Microsoft is phasing out legacy credential-based authentication in Exchange Online PowerShell.

Cloud Computing

Key Takeaways:

  • Microsoft will remove the -Credential parameter from Exchange Online PowerShell.
  • Legacy ROPC-based authentication won’t meet MFA or Conditional Access requirements.
  • Admins should switch to modern sign-in methods.

Microsoft is retiring the -Credential parameter in the Exchange Online PowerShell module, effective for all versions released after June 2026. This change marks a shift toward modern, more secure authentication methods for administrators.

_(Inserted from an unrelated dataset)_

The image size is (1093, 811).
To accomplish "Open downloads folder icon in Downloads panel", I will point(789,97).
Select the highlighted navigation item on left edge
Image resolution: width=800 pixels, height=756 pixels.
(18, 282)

In the Exchange Online PowerShell module, the -Credential parameter lets administrators pass a PSCredential object (username and password) to the Connect-ExchangeOnline cmdlet so the session can authenticate without an interactive sign-in. Previously, this relied on the Resource Owner Password Credentials (ROPC) OAuth flow, which treats the provided credentials as the sole factor and doesn’t satisfy multi‑factor authentication (MFA) or Conditional Access policies.

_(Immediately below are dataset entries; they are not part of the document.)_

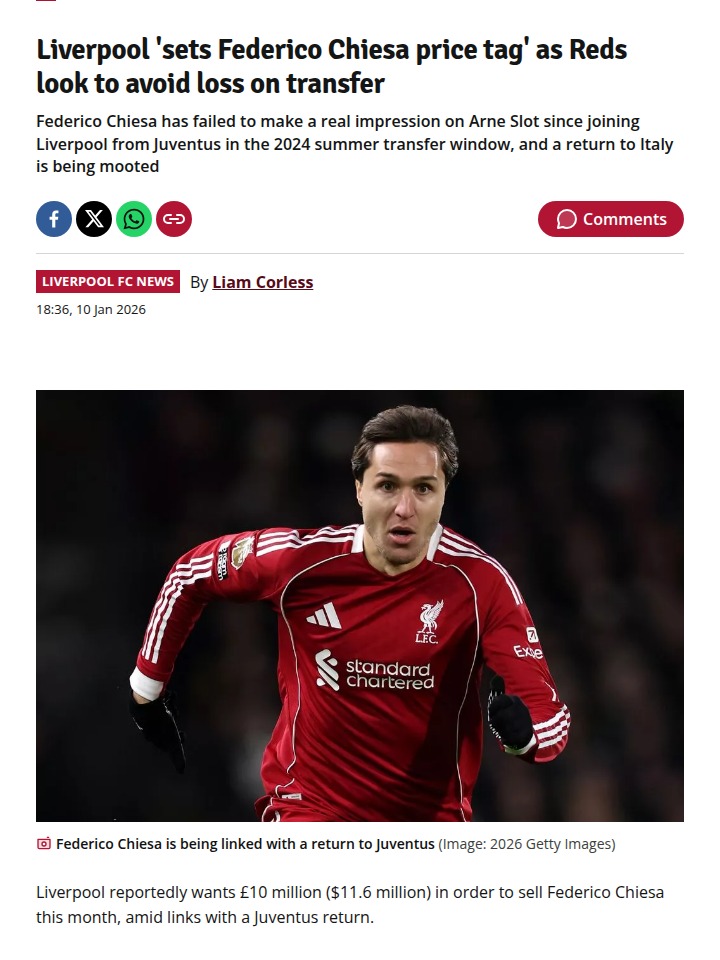Click the subheading mentioning Arne Slot
Screen dimensions: 720x960
(x=354, y=144)
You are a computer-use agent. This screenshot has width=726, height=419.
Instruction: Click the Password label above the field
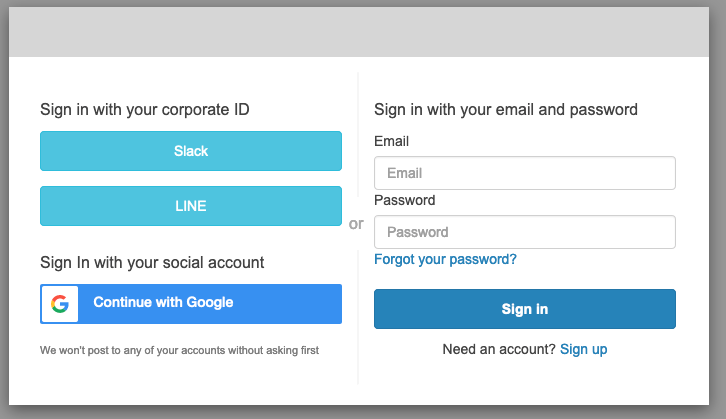[x=405, y=200]
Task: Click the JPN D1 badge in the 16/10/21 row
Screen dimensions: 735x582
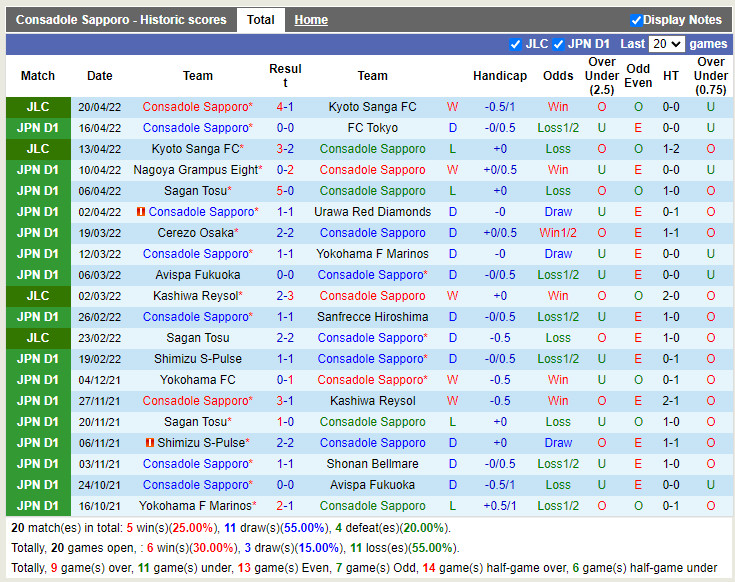Action: click(38, 506)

Exchange Online moves to enforce MFA-aligned authentication

Microsoft mentioned that the -Credential parameter will remain functional in currently available Exchange Online PowerShell modules up until June 2026. After this date, any newly released module will exclude this parameter entirely.

“The -Credential parameter in Exchange Online PowerShell relies on ROPC, and therefore cannot meet MFA or Conditional Access requirements. To align with MFA enforcement, modern authentication principles, and Microsoft’s broader security standards, support for the -Credential parameter will be removed from new Exchange Online PowerShell versions released after June 2026,” the Exchange team explained.

What administrators need to know?

According to Microsoft, this change aligns with its broader effort to enforce modern, secure authentication methods across all cloud services. MFA is becoming mandatory, and ROPC is no longer acceptable for secure access. The Microsoft Authentication Library (MSAL) has already deprecated ROPC starting with version 4.74.0, which further drives the need to retire the parameter.

Microsoft advises organizations moving to modern authentication methods by choosing the option that fits each workflow: administrators who sign in manually should use Interactive Sign‑In, which supports MFA and aligns with current security requirements; automation that runs outside Azure should adopt App‑Only Authentication, which allows secure, certificate‑ or secret‑based access without user interaction; and Azure‑hosted automation should use Managed Identity Authentication, which removes the need for stored credentials entirely and offers a more secure, cloud‑native approach.